Conservatives were wrong to oppose the government’s bank rescue . . ..


For conservatives who feel queasy advocating the breakup of private enterprises, MIT’s Johnson offers this consolation: Remember George Stigler. Stigler, a conservative economist who died in 1991, won the Nobel for a theory that basically said Galbraith’s partnership approach didn’t work because of “regulatory capture,” i.e., the various ways corporations tame their minders—for example, by maintaining a revolving door between industry and government. Rather than try to control powerful corporations, Stigler thought government should use antitrust law to break them up and let competition rein them in.
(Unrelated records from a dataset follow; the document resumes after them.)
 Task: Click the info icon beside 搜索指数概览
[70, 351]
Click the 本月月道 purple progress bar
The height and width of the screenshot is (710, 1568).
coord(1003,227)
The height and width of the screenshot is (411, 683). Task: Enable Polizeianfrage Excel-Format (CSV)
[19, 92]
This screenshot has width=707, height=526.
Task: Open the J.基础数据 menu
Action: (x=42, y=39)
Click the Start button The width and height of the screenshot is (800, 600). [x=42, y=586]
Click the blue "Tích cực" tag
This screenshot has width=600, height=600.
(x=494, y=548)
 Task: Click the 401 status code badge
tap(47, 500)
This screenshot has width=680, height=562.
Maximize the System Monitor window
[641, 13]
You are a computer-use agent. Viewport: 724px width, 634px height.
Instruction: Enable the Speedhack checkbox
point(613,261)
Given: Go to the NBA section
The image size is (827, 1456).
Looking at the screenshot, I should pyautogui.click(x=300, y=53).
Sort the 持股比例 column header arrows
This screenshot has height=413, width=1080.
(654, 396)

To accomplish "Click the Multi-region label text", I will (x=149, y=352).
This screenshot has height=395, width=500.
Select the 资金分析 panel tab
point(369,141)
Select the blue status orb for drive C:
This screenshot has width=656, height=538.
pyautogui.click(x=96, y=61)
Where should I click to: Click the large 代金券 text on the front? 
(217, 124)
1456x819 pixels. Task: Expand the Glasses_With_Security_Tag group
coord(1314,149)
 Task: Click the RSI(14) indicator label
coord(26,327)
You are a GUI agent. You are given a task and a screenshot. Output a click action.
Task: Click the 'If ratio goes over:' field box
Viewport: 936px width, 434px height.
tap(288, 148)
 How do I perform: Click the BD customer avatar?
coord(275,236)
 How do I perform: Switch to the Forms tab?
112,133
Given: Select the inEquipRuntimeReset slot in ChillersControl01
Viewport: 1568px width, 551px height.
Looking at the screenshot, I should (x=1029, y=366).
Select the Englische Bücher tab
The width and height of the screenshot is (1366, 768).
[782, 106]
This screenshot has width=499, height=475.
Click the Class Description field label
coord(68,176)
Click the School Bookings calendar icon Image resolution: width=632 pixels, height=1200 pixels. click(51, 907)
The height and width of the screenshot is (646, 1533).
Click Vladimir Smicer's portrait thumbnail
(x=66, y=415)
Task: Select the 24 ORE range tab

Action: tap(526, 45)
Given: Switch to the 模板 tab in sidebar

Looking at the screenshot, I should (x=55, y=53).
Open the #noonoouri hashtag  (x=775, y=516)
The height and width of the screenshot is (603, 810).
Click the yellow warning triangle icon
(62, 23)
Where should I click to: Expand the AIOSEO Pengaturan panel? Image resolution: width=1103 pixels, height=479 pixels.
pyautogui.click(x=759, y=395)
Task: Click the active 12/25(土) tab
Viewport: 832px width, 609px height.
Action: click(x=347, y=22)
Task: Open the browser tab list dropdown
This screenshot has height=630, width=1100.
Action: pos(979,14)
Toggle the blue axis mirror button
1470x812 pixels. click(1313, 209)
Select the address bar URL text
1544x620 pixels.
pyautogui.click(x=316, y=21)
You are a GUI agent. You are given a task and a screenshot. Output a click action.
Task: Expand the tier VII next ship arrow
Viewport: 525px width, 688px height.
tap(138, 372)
What's wrong with this analysis is that banking is not a private enterprise and hasn't been since 1913. The then new partnership of banking with government in 1913 failed in less than 20 years, requiring Glass-Steagall in 1933, which was reactionary liberalism at work. And what we have just witnessed is an instant replay of that debacle, only in faster motion. The Gramm-Leach-Bliley Act of 1999 overturning Glass-Steagall took only 9 years to blow up. But unlike Glass-Steagall, the grotesque of interventions in the wake of this latest panic has done nothing to demarcate clearly the public vs. the private in banking, and consequently keeps the public, and the country, at risk while insuring advantage to those closest to the printing presses at the Treasury. Money goes to money, as they say out in the sticks.

It's not much solace that liberalism's fingerprints have been and continue to be all over the inception and development of financier fascism in the United States. There don't seem to be any conservatives smart enough to understand the advantage it presents to them, and to the country. Or maybe it's just that they've been captured, too.